> [What this task involves]
Copy out all lines of the records in which the word "from" appears.

> [Provided material]
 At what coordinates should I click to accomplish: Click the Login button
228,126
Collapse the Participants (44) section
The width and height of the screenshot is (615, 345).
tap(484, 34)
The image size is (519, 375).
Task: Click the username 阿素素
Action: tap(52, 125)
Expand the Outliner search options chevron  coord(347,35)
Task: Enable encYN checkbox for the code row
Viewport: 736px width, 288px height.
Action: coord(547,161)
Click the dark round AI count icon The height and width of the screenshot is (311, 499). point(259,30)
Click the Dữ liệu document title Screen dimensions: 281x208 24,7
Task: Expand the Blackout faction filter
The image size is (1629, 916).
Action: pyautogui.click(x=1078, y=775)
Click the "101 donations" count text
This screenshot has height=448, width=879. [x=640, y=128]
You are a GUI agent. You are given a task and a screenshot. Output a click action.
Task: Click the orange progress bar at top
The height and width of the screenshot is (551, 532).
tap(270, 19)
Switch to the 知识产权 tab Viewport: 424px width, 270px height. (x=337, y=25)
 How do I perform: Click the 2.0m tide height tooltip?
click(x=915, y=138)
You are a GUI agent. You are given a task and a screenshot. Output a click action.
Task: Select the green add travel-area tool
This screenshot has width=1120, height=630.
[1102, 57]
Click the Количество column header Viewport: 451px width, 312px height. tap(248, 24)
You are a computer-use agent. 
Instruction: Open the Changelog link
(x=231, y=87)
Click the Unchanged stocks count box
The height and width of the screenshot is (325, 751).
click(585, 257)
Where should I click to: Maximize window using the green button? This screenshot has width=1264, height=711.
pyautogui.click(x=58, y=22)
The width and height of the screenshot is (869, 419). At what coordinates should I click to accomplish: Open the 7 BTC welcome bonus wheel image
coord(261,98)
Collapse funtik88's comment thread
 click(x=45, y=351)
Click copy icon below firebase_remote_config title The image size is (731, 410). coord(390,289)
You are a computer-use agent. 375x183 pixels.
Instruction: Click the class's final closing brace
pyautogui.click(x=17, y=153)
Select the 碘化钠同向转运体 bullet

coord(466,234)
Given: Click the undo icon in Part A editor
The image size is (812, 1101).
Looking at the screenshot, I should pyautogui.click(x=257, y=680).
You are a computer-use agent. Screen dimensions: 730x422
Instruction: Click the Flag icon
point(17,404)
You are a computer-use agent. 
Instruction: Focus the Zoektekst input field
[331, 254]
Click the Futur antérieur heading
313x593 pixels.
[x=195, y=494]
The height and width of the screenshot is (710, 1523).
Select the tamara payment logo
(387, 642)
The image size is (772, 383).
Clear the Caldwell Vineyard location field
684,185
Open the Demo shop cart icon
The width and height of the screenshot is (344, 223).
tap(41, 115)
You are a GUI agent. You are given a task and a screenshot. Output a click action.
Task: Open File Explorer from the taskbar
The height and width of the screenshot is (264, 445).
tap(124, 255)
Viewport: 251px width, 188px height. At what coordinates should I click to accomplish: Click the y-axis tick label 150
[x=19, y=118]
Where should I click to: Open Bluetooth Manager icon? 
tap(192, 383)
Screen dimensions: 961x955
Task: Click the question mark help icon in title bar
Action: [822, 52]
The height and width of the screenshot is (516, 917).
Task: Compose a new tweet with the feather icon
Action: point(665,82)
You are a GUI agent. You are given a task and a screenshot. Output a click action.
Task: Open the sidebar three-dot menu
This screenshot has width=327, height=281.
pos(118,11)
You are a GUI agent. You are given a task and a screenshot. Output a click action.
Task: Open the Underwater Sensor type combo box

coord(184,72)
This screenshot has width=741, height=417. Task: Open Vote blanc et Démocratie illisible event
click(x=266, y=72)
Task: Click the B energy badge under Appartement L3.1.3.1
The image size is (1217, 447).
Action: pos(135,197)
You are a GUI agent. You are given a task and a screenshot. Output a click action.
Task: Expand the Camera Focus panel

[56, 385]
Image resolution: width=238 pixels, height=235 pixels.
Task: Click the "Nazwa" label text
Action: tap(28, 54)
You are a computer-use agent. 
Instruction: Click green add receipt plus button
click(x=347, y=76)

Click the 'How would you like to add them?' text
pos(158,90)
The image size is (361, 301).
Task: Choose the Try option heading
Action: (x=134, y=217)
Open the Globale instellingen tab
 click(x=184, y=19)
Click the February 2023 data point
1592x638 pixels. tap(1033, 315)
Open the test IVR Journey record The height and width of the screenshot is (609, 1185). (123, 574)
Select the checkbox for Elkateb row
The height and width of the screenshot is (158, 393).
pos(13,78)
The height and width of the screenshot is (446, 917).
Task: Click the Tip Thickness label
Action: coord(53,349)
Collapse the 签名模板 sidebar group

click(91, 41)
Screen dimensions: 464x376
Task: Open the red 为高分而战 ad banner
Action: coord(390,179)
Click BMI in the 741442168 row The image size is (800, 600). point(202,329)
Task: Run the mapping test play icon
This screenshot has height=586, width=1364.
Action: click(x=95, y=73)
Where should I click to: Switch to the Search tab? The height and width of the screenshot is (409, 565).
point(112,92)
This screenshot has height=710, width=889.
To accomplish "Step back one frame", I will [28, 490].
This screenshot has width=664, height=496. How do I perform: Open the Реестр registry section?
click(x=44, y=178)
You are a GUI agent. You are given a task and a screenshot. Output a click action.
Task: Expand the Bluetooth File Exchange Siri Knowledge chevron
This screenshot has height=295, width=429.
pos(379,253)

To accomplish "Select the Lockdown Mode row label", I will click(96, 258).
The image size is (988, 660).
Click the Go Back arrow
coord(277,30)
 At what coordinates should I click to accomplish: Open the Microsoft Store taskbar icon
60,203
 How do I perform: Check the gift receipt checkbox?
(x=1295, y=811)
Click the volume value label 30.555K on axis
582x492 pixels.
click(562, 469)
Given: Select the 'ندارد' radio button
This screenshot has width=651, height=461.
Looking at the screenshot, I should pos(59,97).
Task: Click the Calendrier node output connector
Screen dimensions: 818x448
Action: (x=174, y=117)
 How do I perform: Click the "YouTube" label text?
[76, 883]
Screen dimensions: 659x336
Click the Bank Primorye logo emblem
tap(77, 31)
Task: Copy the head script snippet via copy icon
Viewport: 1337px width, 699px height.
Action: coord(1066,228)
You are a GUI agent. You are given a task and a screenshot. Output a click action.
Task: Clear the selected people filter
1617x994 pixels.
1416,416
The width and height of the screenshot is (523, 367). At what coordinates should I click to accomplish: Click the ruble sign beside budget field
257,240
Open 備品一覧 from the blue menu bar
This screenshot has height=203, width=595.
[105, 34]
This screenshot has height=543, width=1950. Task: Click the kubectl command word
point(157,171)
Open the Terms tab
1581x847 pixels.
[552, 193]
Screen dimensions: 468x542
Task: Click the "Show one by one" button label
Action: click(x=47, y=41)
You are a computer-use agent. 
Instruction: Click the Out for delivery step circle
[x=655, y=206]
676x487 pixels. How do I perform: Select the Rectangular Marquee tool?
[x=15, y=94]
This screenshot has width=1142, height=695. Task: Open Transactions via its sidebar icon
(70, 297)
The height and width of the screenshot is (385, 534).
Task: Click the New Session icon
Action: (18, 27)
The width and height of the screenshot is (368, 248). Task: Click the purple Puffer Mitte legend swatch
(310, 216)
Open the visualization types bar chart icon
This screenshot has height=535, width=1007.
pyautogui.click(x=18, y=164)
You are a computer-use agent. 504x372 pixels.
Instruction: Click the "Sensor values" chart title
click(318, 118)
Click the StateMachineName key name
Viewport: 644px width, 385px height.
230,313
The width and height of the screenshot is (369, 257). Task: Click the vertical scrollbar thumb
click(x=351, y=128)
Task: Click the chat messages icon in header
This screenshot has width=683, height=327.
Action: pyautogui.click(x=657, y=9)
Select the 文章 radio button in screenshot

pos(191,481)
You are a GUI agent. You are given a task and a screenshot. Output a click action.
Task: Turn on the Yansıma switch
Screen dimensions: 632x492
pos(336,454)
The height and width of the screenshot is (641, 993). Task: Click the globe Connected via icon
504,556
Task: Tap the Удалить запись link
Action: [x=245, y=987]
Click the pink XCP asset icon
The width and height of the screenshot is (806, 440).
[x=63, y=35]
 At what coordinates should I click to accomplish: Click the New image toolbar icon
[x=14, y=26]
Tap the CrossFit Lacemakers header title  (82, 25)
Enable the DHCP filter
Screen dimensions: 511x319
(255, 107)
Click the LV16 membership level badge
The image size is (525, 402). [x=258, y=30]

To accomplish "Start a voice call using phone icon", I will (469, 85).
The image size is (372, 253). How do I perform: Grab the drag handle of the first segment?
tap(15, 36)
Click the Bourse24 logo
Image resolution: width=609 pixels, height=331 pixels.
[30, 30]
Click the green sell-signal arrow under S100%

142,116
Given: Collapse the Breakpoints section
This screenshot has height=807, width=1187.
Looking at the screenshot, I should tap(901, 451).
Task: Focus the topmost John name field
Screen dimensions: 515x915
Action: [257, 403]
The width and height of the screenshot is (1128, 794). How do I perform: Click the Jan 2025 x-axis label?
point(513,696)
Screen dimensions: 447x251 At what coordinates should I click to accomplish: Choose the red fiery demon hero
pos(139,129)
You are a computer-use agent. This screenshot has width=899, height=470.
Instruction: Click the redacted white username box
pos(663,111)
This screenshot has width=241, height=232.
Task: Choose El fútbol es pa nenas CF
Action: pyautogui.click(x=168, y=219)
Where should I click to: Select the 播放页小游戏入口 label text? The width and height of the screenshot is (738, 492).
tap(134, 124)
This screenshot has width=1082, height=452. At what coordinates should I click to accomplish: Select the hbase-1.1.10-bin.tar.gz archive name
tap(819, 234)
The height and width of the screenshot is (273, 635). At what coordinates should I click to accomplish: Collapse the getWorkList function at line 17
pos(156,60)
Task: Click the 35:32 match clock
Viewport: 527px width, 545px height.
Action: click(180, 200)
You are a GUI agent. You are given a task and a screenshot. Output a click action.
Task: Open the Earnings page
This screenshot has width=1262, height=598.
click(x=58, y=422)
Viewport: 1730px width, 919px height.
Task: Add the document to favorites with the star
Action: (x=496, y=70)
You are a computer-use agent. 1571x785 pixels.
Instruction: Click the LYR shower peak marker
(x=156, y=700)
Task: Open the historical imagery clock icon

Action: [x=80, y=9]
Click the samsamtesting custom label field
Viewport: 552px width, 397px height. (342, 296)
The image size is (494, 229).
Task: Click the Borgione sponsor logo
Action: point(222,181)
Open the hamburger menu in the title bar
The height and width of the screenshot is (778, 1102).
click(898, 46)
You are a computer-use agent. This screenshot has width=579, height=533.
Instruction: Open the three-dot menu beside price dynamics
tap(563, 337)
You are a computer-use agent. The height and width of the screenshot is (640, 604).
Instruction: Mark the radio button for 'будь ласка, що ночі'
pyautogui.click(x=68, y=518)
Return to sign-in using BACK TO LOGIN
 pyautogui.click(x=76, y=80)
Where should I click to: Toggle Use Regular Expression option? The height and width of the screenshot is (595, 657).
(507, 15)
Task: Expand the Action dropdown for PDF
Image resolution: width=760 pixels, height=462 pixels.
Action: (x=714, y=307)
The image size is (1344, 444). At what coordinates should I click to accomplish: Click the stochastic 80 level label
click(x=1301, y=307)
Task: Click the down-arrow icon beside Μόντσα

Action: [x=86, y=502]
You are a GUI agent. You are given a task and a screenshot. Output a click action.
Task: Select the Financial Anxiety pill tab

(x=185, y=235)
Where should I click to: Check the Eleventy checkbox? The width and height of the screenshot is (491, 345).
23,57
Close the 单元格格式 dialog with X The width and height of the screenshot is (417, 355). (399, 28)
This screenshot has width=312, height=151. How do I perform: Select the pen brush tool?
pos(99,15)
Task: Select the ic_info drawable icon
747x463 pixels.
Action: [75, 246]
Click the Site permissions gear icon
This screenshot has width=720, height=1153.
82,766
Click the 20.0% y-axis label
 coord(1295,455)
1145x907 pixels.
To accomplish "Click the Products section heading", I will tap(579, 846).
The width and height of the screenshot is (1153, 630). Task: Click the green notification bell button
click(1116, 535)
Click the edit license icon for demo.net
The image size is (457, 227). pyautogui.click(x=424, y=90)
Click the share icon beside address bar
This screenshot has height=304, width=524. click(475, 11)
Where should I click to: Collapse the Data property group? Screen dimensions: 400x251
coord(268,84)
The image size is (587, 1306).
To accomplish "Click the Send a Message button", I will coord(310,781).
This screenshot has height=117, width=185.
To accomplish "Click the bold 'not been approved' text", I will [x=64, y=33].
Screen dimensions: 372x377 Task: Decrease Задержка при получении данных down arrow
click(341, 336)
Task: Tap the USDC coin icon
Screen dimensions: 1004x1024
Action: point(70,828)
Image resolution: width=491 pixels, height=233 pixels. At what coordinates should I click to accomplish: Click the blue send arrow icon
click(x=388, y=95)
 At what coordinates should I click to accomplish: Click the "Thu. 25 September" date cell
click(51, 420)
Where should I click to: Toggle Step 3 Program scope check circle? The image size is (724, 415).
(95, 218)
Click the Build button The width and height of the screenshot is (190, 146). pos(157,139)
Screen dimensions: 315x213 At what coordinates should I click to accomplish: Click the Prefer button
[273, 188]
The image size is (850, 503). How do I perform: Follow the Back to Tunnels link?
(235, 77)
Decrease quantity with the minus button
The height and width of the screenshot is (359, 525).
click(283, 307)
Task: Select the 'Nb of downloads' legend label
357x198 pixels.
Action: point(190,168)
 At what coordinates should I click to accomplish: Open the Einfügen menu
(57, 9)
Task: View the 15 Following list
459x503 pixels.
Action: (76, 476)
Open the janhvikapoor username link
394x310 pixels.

> [Answer section]
Task: Open File Explorer from the taskbar
Open 備品一覧 from the blue menu bar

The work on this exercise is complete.